What this task involves -
Print the following entries verbatim, line for line.

-----

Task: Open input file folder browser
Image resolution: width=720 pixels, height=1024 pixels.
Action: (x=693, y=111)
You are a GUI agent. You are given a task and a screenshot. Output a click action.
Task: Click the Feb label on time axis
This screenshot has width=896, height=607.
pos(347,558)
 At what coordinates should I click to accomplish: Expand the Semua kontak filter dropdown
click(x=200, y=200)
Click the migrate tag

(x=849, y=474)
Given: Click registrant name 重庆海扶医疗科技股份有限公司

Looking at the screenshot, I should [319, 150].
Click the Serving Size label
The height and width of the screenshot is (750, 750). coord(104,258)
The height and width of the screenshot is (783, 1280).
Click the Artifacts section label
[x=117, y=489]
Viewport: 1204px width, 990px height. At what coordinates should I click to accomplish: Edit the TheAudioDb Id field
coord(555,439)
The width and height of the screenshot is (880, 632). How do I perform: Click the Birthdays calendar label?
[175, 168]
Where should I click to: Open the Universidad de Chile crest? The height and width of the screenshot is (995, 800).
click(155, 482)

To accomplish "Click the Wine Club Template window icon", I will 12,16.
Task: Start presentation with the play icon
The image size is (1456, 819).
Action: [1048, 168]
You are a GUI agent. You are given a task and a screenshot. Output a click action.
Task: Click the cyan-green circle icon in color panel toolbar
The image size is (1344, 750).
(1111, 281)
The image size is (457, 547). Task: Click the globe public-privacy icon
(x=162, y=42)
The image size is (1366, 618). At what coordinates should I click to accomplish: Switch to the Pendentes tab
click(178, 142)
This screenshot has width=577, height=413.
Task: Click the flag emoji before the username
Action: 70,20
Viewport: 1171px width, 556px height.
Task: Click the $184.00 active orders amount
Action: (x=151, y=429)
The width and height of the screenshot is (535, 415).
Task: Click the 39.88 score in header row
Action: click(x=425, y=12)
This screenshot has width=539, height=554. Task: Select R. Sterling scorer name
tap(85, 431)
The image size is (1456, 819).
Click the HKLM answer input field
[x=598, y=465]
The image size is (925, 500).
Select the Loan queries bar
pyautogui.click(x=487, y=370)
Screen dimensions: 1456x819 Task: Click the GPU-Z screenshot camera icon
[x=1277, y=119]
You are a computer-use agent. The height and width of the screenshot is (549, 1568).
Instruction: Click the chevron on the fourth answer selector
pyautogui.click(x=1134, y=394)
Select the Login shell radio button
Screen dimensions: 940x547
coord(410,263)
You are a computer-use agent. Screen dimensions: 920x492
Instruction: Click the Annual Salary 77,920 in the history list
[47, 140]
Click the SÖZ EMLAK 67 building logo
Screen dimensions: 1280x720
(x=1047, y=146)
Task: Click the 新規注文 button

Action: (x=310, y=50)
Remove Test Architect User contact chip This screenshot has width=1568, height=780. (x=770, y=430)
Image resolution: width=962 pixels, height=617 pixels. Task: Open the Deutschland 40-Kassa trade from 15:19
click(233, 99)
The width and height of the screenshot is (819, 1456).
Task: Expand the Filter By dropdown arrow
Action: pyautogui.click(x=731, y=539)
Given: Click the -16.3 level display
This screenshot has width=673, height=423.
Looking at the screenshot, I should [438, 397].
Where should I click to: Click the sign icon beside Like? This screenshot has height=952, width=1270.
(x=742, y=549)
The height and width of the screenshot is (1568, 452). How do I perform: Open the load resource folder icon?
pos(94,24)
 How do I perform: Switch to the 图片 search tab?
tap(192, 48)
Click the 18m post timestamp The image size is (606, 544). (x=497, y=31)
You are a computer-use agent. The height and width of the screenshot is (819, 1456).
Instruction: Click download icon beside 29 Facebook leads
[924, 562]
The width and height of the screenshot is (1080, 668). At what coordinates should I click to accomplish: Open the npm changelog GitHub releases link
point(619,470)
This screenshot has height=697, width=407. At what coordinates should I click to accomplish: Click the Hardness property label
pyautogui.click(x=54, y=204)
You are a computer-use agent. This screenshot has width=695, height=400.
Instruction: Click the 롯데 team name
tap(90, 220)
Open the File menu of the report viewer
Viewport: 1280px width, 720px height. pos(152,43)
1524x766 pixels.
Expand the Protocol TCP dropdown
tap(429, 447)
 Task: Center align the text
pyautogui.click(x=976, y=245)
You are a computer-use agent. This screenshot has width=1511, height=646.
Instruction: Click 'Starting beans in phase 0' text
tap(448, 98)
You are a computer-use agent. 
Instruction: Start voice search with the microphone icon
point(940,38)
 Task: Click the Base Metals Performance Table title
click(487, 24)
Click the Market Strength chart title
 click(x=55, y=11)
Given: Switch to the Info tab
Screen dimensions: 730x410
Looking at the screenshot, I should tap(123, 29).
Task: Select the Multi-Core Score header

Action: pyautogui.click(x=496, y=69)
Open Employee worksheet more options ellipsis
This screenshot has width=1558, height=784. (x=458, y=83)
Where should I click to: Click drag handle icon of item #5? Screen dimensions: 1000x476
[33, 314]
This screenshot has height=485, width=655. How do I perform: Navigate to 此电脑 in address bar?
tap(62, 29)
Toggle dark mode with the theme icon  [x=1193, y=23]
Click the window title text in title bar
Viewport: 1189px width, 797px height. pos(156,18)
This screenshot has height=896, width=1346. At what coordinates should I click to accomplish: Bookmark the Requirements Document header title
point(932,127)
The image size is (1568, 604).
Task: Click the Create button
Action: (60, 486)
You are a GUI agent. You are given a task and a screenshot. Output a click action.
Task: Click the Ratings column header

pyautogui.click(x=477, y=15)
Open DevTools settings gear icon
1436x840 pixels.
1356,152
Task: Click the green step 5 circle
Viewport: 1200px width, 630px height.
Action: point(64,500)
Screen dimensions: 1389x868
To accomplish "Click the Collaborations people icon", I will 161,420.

-----

Exercise result -
Task: Open input file folder browser
Image resolution: width=720 pixels, height=1024 pixels.
Action: (x=693, y=111)
You are a GUI agent. You are given a task and a screenshot. Output a click action.
Task: Click the Feb label on time axis
This screenshot has width=896, height=607.
pos(347,558)
 At what coordinates should I click to accomplish: Expand the Semua kontak filter dropdown
click(x=200, y=200)
Click the migrate tag

(x=849, y=474)
Given: Click registrant name 重庆海扶医疗科技股份有限公司

Looking at the screenshot, I should [319, 150].
Click the Serving Size label
The height and width of the screenshot is (750, 750). coord(104,258)
The height and width of the screenshot is (783, 1280).
Click the Artifacts section label
[x=117, y=489]
Viewport: 1204px width, 990px height. At what coordinates should I click to accomplish: Edit the TheAudioDb Id field
coord(555,439)
The width and height of the screenshot is (880, 632). How do I perform: Click the Birthdays calendar label?
[175, 168]
Where should I click to: Open the Universidad de Chile crest? The height and width of the screenshot is (995, 800).
click(155, 482)

To accomplish "Click the Wine Club Template window icon", I will 12,16.
Task: Start presentation with the play icon
The image size is (1456, 819).
Action: [1048, 168]
You are a GUI agent. You are given a task and a screenshot. Output a click action.
Task: Click the cyan-green circle icon in color panel toolbar
The image size is (1344, 750).
(1111, 281)
The image size is (457, 547). Task: Click the globe public-privacy icon
(x=162, y=42)
The image size is (1366, 618). At what coordinates should I click to accomplish: Switch to the Pendentes tab
click(178, 142)
This screenshot has width=577, height=413.
Task: Click the flag emoji before the username
Action: 70,20
Viewport: 1171px width, 556px height.
Task: Click the $184.00 active orders amount
Action: (x=151, y=429)
The width and height of the screenshot is (535, 415).
Task: Click the 39.88 score in header row
Action: click(x=425, y=12)
This screenshot has width=539, height=554. Task: Select R. Sterling scorer name
tap(85, 431)
The image size is (1456, 819).
Click the HKLM answer input field
[x=598, y=465]
The image size is (925, 500).
Select the Loan queries bar
pyautogui.click(x=487, y=370)
Screen dimensions: 1456x819 Task: Click the GPU-Z screenshot camera icon
[x=1277, y=119]
You are a computer-use agent. The height and width of the screenshot is (549, 1568).
Instruction: Click the chevron on the fourth answer selector
pyautogui.click(x=1134, y=394)
Select the Login shell radio button
Screen dimensions: 940x547
coord(410,263)
You are a computer-use agent. Screen dimensions: 920x492
Instruction: Click the Annual Salary 77,920 in the history list
[47, 140]
Click the SÖZ EMLAK 67 building logo
Screen dimensions: 1280x720
(x=1047, y=146)
Task: Click the 新規注文 button

Action: (x=310, y=50)
Remove Test Architect User contact chip This screenshot has width=1568, height=780. (x=770, y=430)
Image resolution: width=962 pixels, height=617 pixels. Task: Open the Deutschland 40-Kassa trade from 15:19
click(233, 99)
The width and height of the screenshot is (819, 1456).
Task: Expand the Filter By dropdown arrow
Action: pyautogui.click(x=731, y=539)
Given: Click the -16.3 level display
This screenshot has width=673, height=423.
Looking at the screenshot, I should [438, 397].
Where should I click to: Click the sign icon beside Like? This screenshot has height=952, width=1270.
(x=742, y=549)
The height and width of the screenshot is (1568, 452). How do I perform: Open the load resource folder icon?
pos(94,24)
 How do I perform: Switch to the 图片 search tab?
tap(192, 48)
Click the 18m post timestamp The image size is (606, 544). (x=497, y=31)
You are a computer-use agent. The height and width of the screenshot is (819, 1456).
Instruction: Click download icon beside 29 Facebook leads
[924, 562]
The width and height of the screenshot is (1080, 668). At what coordinates should I click to accomplish: Open the npm changelog GitHub releases link
point(619,470)
This screenshot has height=697, width=407. At what coordinates should I click to accomplish: Click the Hardness property label
pyautogui.click(x=54, y=204)
You are a computer-use agent. This screenshot has width=695, height=400.
Instruction: Click the 롯데 team name
tap(90, 220)
Open the File menu of the report viewer
Viewport: 1280px width, 720px height. pos(152,43)
1524x766 pixels.
Expand the Protocol TCP dropdown
tap(429, 447)
 Task: Center align the text
pyautogui.click(x=976, y=245)
You are a computer-use agent. This screenshot has width=1511, height=646.
Instruction: Click 'Starting beans in phase 0' text
tap(448, 98)
You are a computer-use agent. 
Instruction: Start voice search with the microphone icon
point(940,38)
 Task: Click the Base Metals Performance Table title
click(487, 24)
Click the Market Strength chart title
 click(x=55, y=11)
Given: Switch to the Info tab
Screen dimensions: 730x410
Looking at the screenshot, I should tap(123, 29).
Task: Select the Multi-Core Score header

Action: pyautogui.click(x=496, y=69)
Open Employee worksheet more options ellipsis
This screenshot has width=1558, height=784. (x=458, y=83)
Where should I click to: Click drag handle icon of item #5? Screen dimensions: 1000x476
[33, 314]
This screenshot has height=485, width=655. How do I perform: Navigate to 此电脑 in address bar?
tap(62, 29)
Toggle dark mode with the theme icon  [x=1193, y=23]
Click the window title text in title bar
Viewport: 1189px width, 797px height. pos(156,18)
This screenshot has height=896, width=1346. At what coordinates should I click to accomplish: Bookmark the Requirements Document header title
point(932,127)
The image size is (1568, 604).
Task: Click the Create button
Action: (60, 486)
You are a GUI agent. You are given a task and a screenshot. Output a click action.
Task: Click the Ratings column header

pyautogui.click(x=477, y=15)
Open DevTools settings gear icon
1436x840 pixels.
1356,152
Task: Click the green step 5 circle
Viewport: 1200px width, 630px height.
Action: point(64,500)
Screen dimensions: 1389x868
To accomplish "Click the Collaborations people icon", I will 161,420.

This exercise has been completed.